Dataset entries ▸
++++++++++

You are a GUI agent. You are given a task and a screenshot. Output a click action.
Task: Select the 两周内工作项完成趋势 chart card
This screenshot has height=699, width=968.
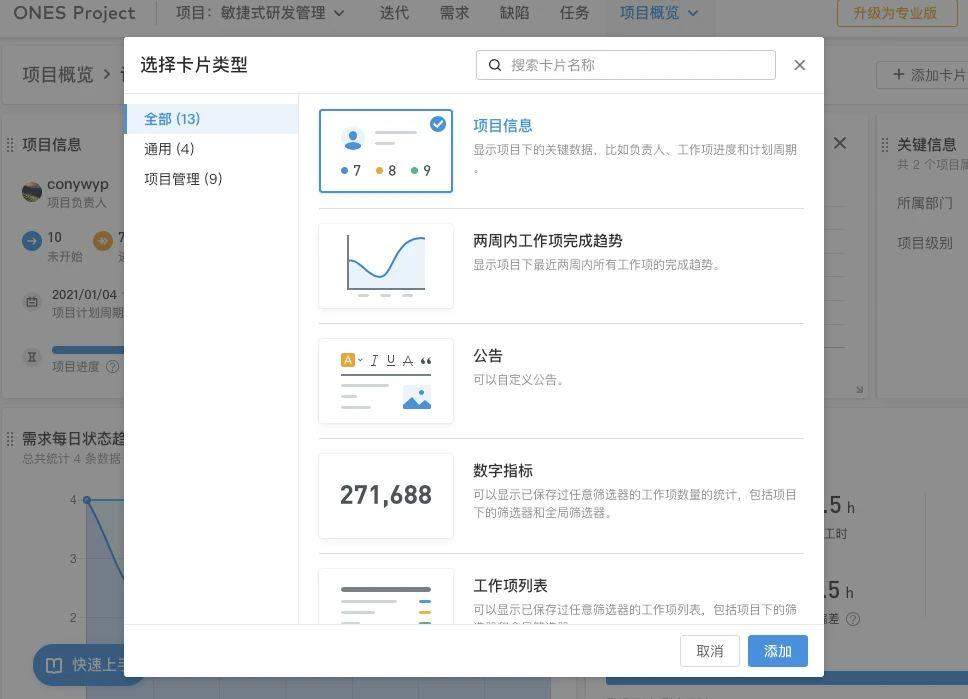click(386, 266)
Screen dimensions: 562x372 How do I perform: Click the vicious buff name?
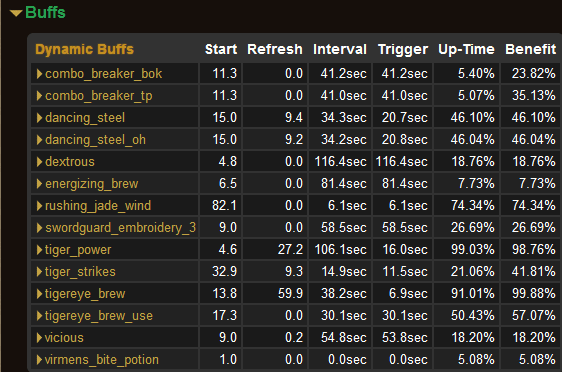64,338
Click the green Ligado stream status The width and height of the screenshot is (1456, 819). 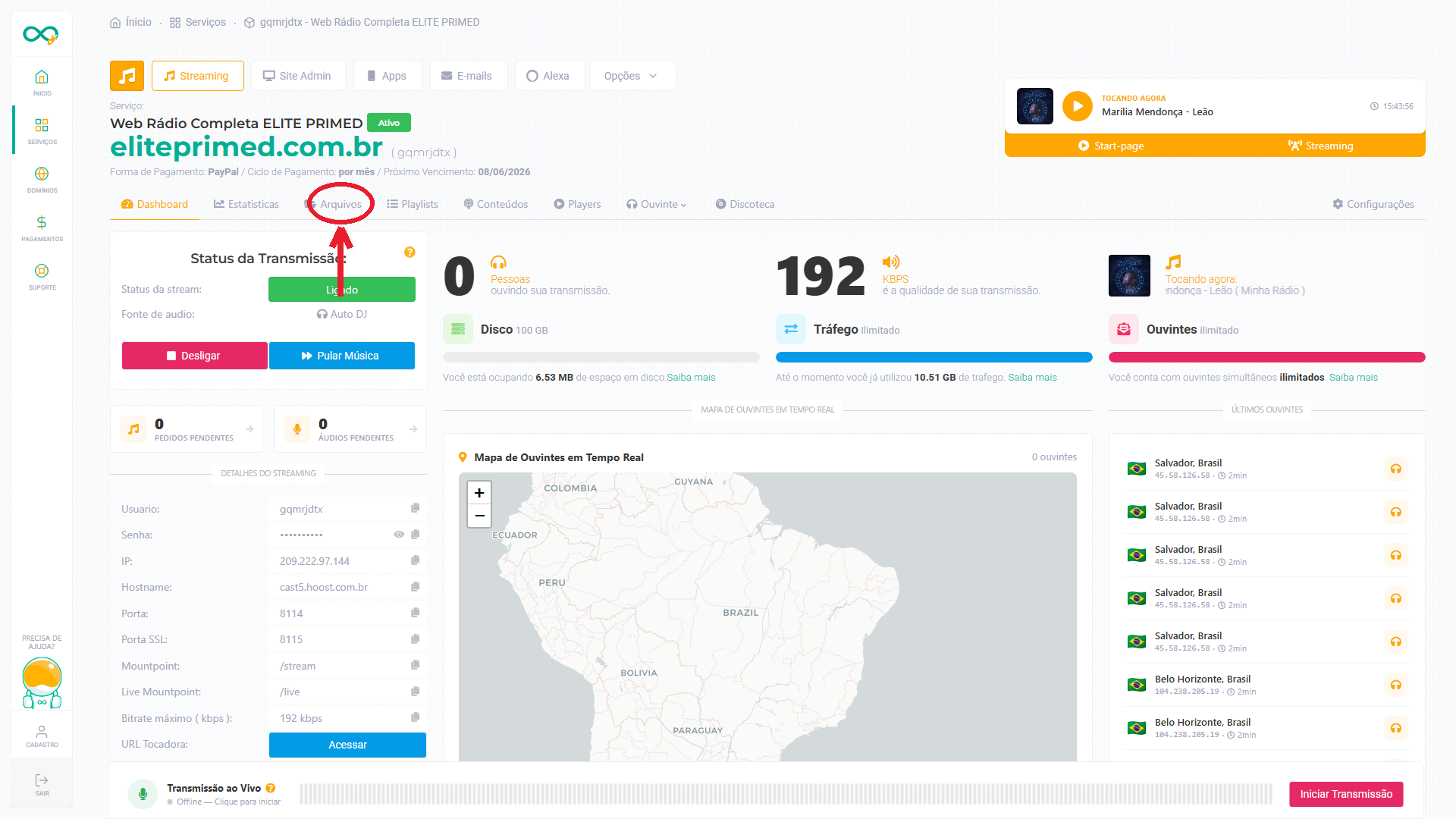coord(342,290)
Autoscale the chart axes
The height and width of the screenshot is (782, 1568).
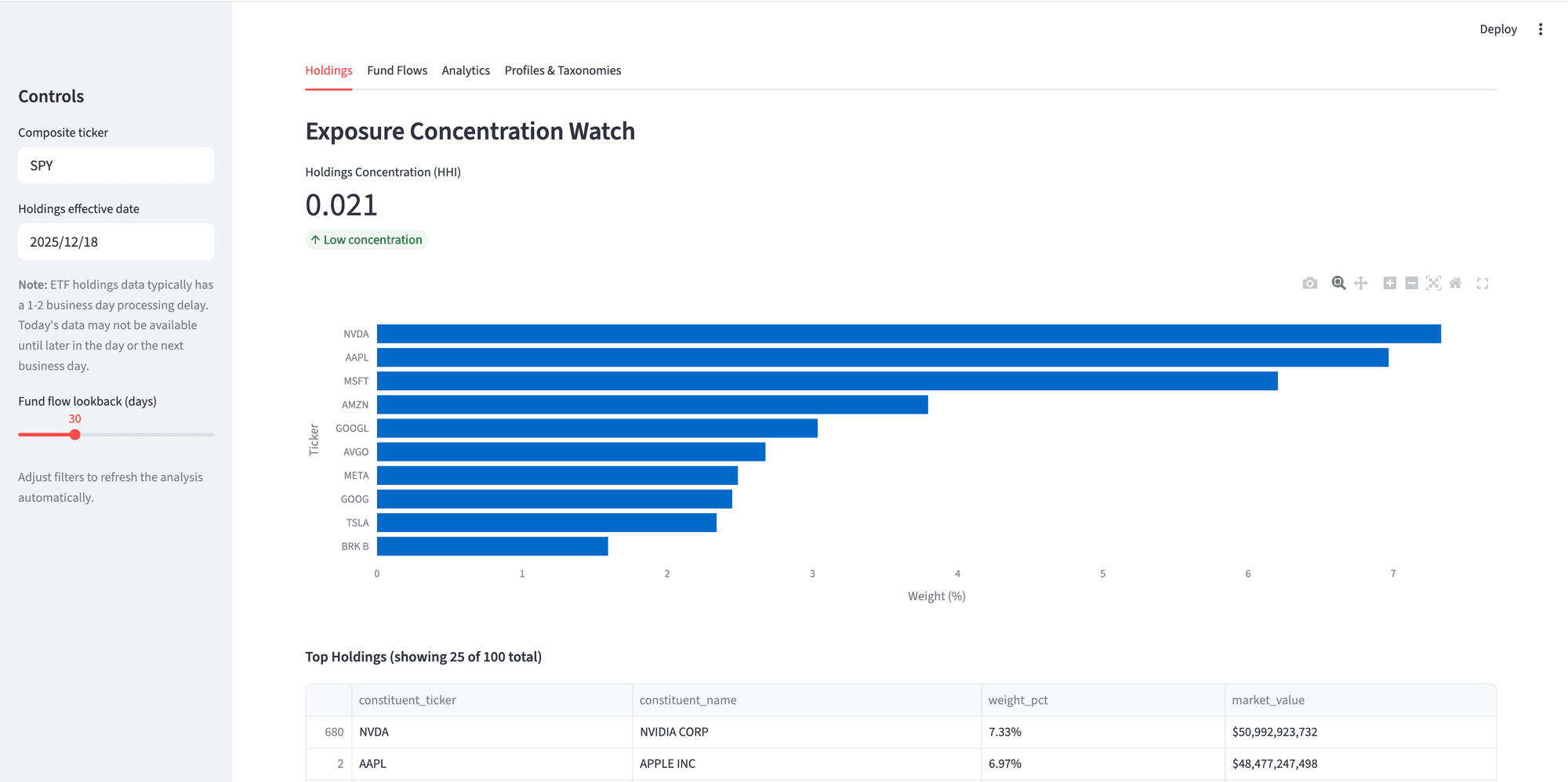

++++++++++

THE TASK ▸
Find the string "chart" in the entries above and return each line that holds it.

EXERCISE RESPONSE ▸
Task: Select the 两周内工作项完成趋势 chart card
Autoscale the chart axes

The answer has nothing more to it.